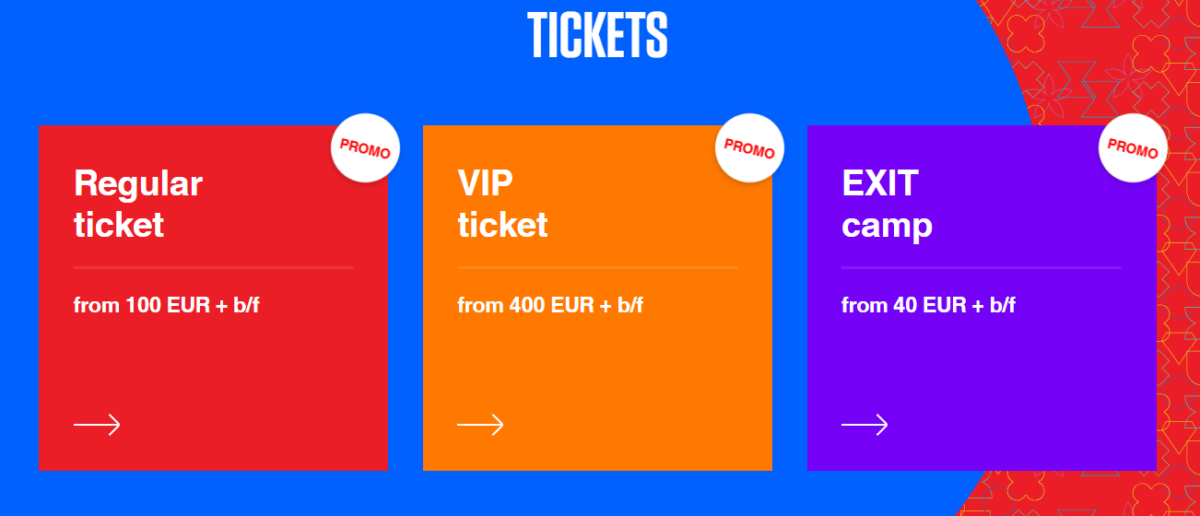The image size is (1200, 516).
Task: Click the PROMO badge on VIP ticket
Action: [749, 148]
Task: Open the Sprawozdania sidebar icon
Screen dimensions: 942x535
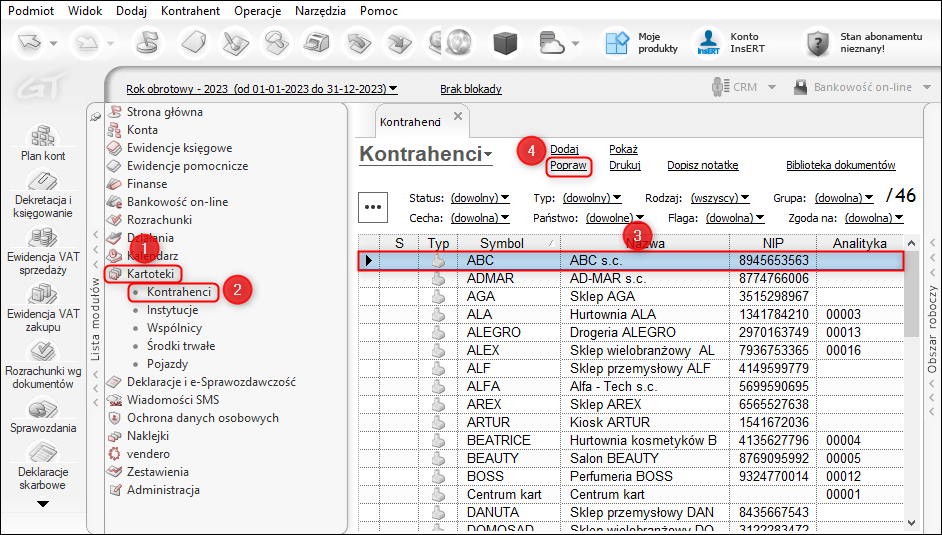Action: coord(43,410)
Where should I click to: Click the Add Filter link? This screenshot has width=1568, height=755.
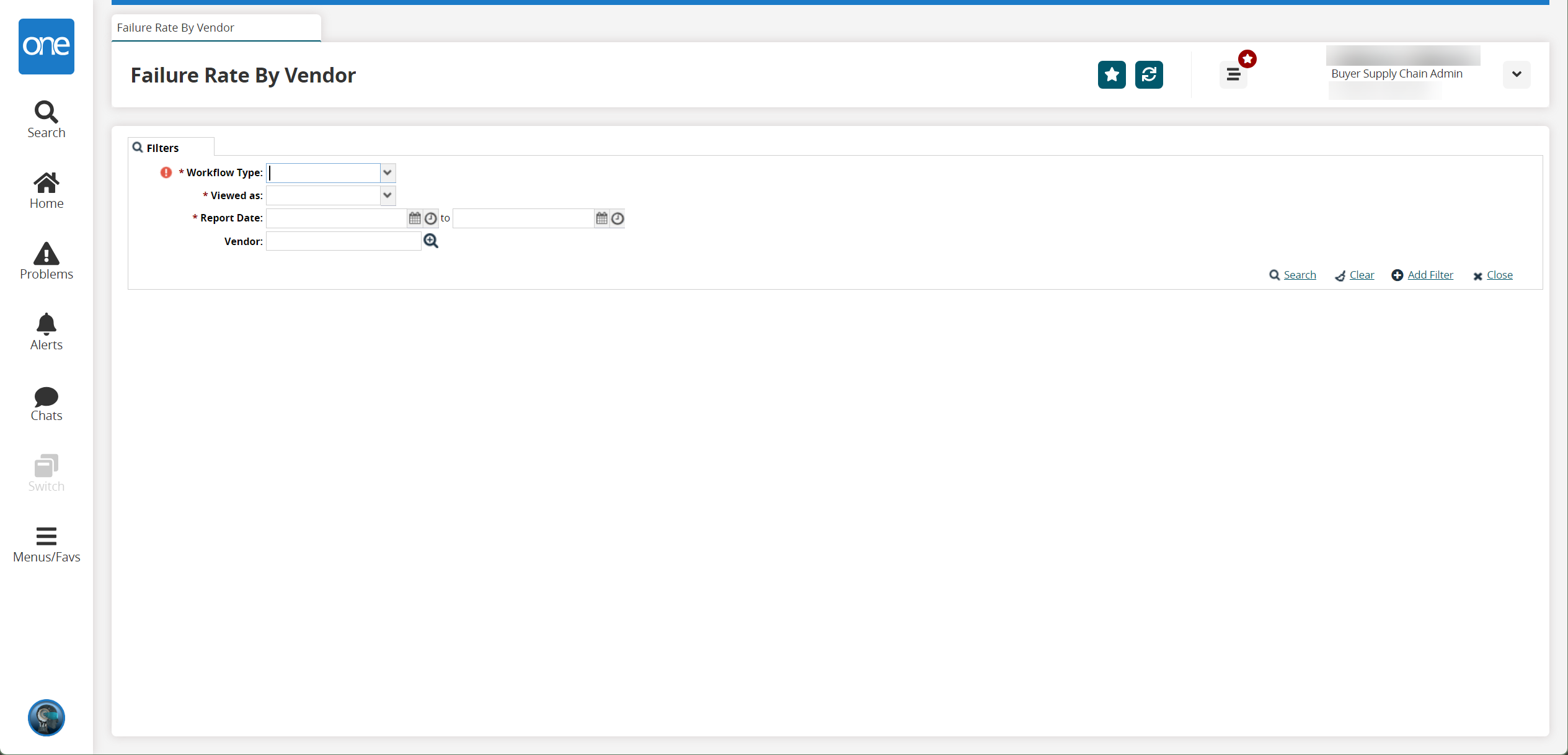(1430, 275)
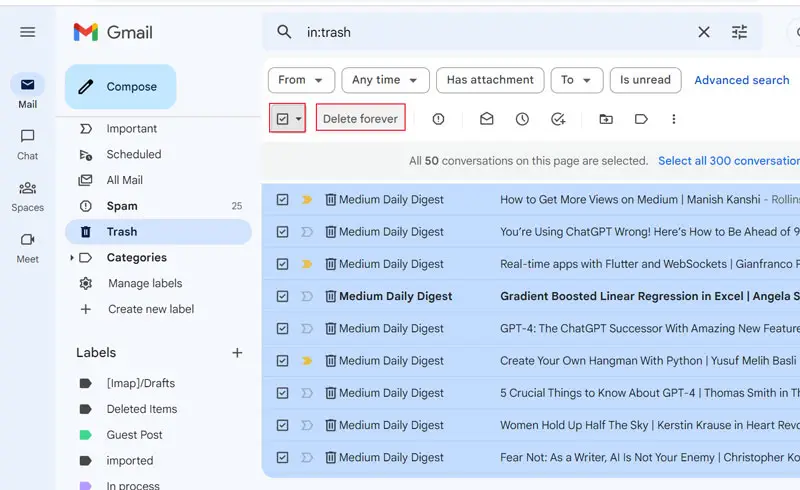Click the Report spam icon in toolbar
Image resolution: width=800 pixels, height=490 pixels.
pos(438,119)
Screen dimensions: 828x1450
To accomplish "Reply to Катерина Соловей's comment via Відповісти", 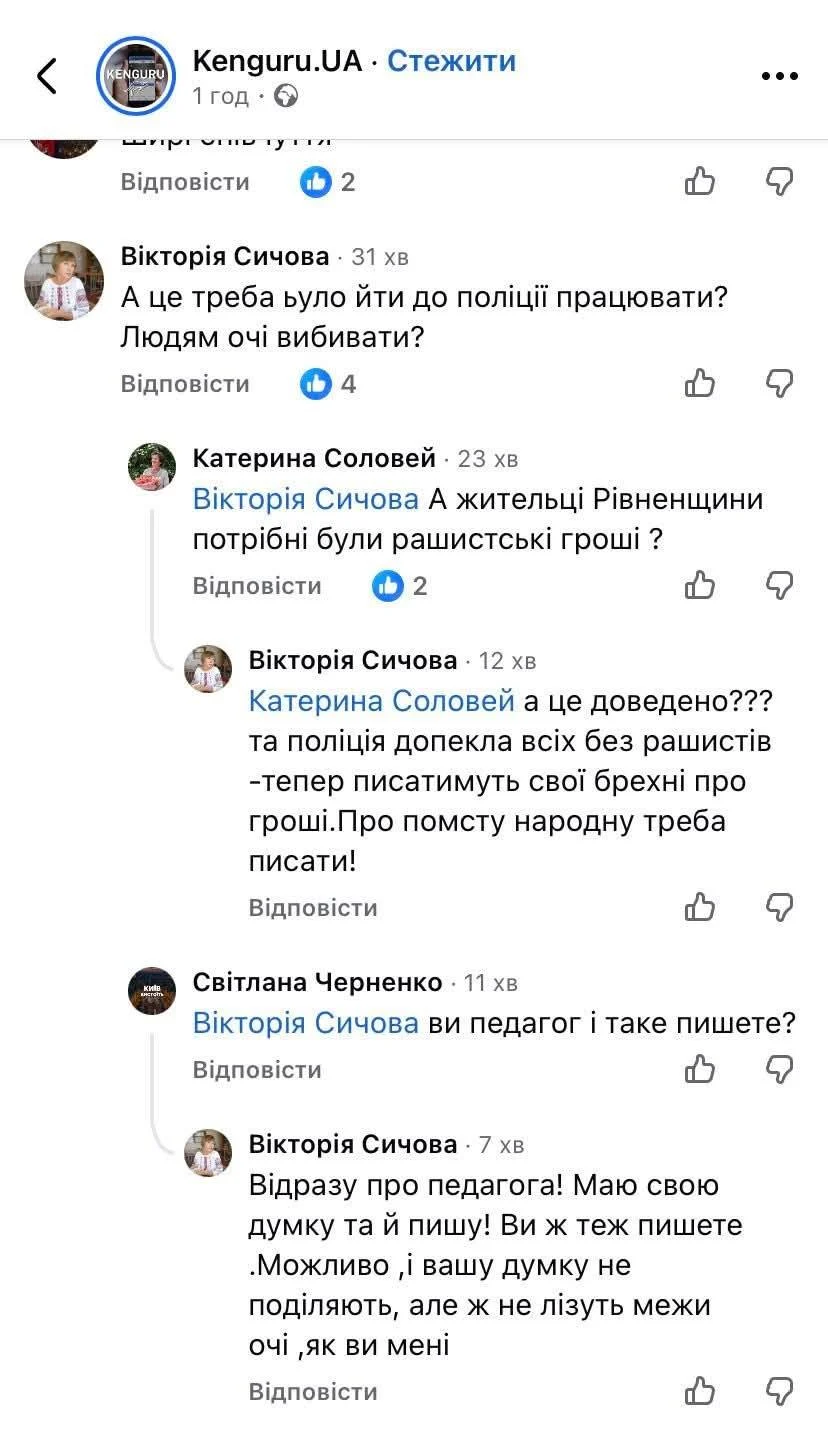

# # # # # # #

== Problem statement ==
From the records above, return exactly the lines running from the one that contains "Task: Open the Sprawozdania sidebar icon" down to the one that contains "Screen dimensions: 828x1450", both included, without any pictures.

== Answer for this exercise ==
Task: Open the Sprawozdania sidebar icon
Screen dimensions: 942x535
Action: coord(43,410)
Where should I click to: Click the Add Filter link? This screenshot has width=1568, height=755.
(1430, 275)
Click the Report spam icon in toolbar
Image resolution: width=800 pixels, height=490 pixels.
pos(438,119)
Screen dimensions: 828x1450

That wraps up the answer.